Deren Einsatz aber wird vom Gesundheitsamt abgelehnt — und damit die Fortsetzung der Therapie ausgehebelt. Als nun die altersgerechte Entwicklung von Dominik noch mehr ins Stocken gerät, lassen die Eltern ihren Sohn bei der Frühförderstelle "Cura" testen und beantragen, ihn in einer integrativen Einrichtung unterbringen zu dürfen.

Als dann auch die Diagnose "Autismusspektrumsstörung und Störung der Sozial-, Emotionalentwicklung" Dominiks Verhalten erklärt, die Eltern vom Vorwurf "Erziehungsfehler" befreit und ein Platz in einer integrativen Kita in Aussicht gestellt wird, scheint sich das Blatt zu wenden.

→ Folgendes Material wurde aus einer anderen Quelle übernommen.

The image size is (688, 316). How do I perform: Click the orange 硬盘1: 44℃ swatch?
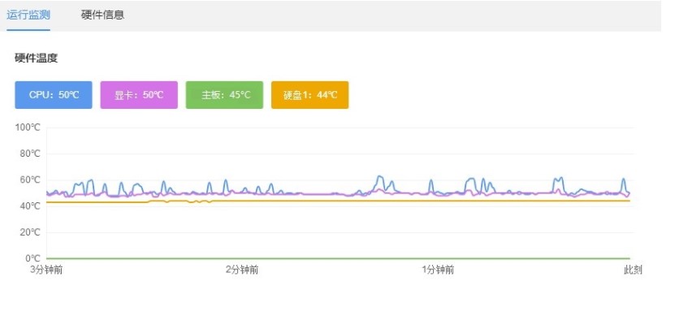(309, 95)
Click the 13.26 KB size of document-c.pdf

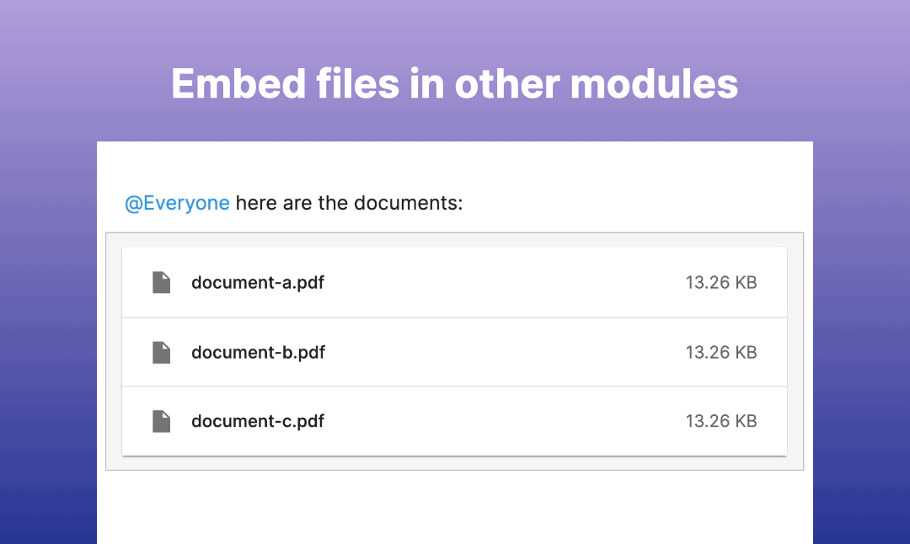720,421
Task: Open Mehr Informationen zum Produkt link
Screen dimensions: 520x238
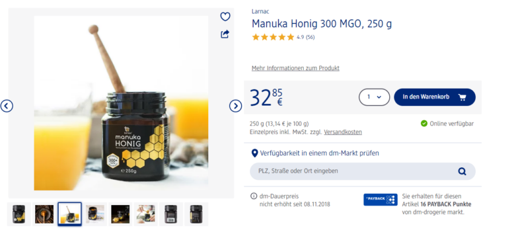Action: (295, 68)
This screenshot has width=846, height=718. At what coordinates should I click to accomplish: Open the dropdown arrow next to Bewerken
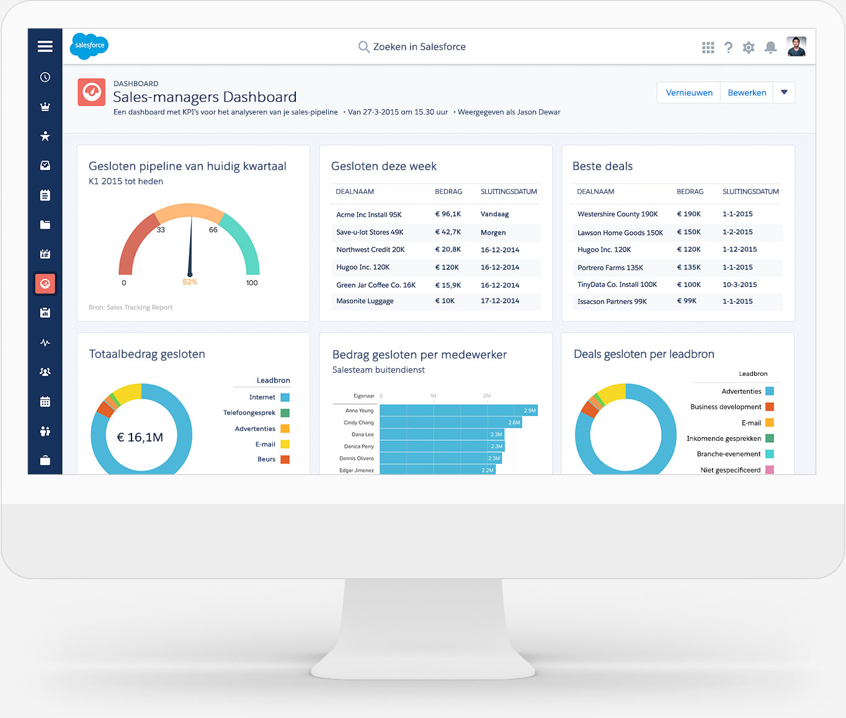[x=784, y=92]
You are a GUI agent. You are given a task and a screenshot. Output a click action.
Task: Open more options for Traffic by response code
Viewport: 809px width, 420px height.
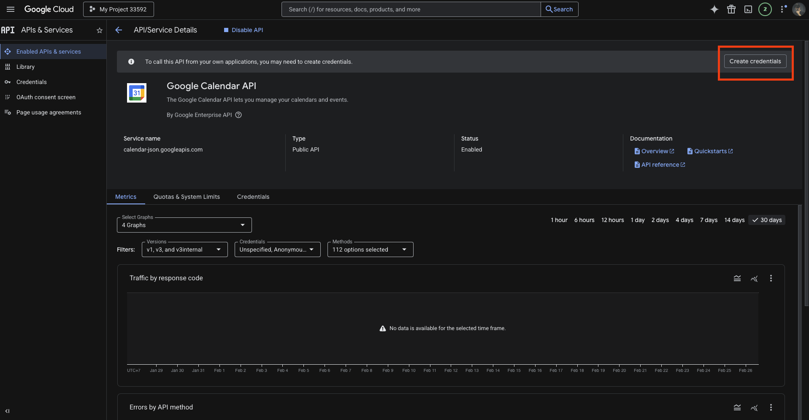click(x=771, y=278)
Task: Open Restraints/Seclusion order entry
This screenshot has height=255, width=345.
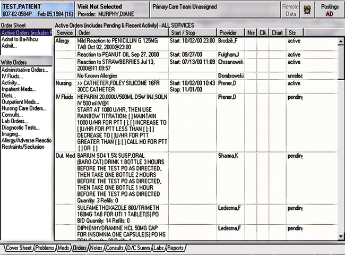Action: [x=24, y=146]
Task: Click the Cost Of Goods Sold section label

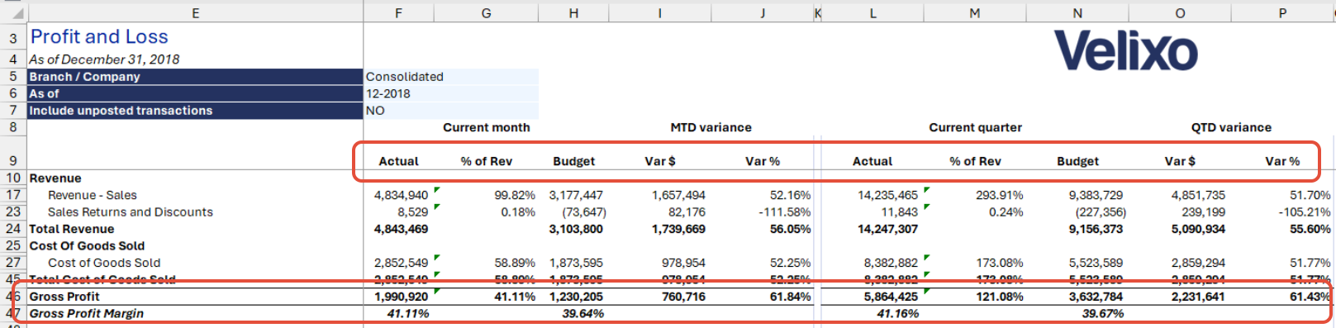Action: click(87, 246)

"In seinem früheren Kindergarten wurde er von Jungen und Mädchen bedrängt und reagierte, weil er krankheitsbedingt nicht anders konnte, auf die für ihn unerträgliche Situation mit Schreien, Kratzen, Beißen und Spucken", so Daniela Bennewitz. Die Mutter weiter: "Dominik wurde als Verursacher der Konflikte abgestempelt und nicht selten, um die Situation zu entschärfen, ohne Aufsicht ins Büro gesperrt. Ich frage mich, ob dieser Umgang das Prädikat ,pädagogisch' verdient."

Inzwischen ist Dominik in der heilpädagogisch und inklusiv ausgelegten Kita "Leben in Vielfalt" (LiV) in der Melanchthonstraße untergebracht. Hier blüht er, wenn auch zögerlich, auf. Er geht jeden Tag gerne und ohne Widerstand in die Kita, ist ruhiger und ausgeglichener geworden. Daniela Bennewitz: "Er macht Fortschritte, die wir so nicht für möglich gehalten haben. Das ist ein Aufwärtstrend, der Mut macht."

Damit könnte es allerdings auch bald wieder vorbei sein. "Im Oktober mussten wir ihn in einer Grundschule anmelden. Unserem Antrag sowie der Empfehlung von ,Cura', LiV und Ärzten, Dominik noch ein Jahr von der Schulpflicht zu befreien, wird leider bisher nicht entsprochen", so Vater Patrick Bennewitz.

Die Sorge der Eltern: Weil Dominik emotional und körperlich auf dem Stand eines Vierjährigen ist, könnte die Einschulung 2019 den aktuellen Fortschritt stoppen, ja sogar umkehren. Die Eltern zur Rundschau: "Ihn jetzt aus seinem Aufwärtstrend zu reißen wäre fatal."

Außerdem traut sich LiV zu, Dominik innerhalb eines Jahres so weit zu stabilisieren, dass keine medikamentöse Behandlung mehr nötig wäre. Der große Wunsch: Schul- und andere beteiligte Behörden mögen doch noch einlenken.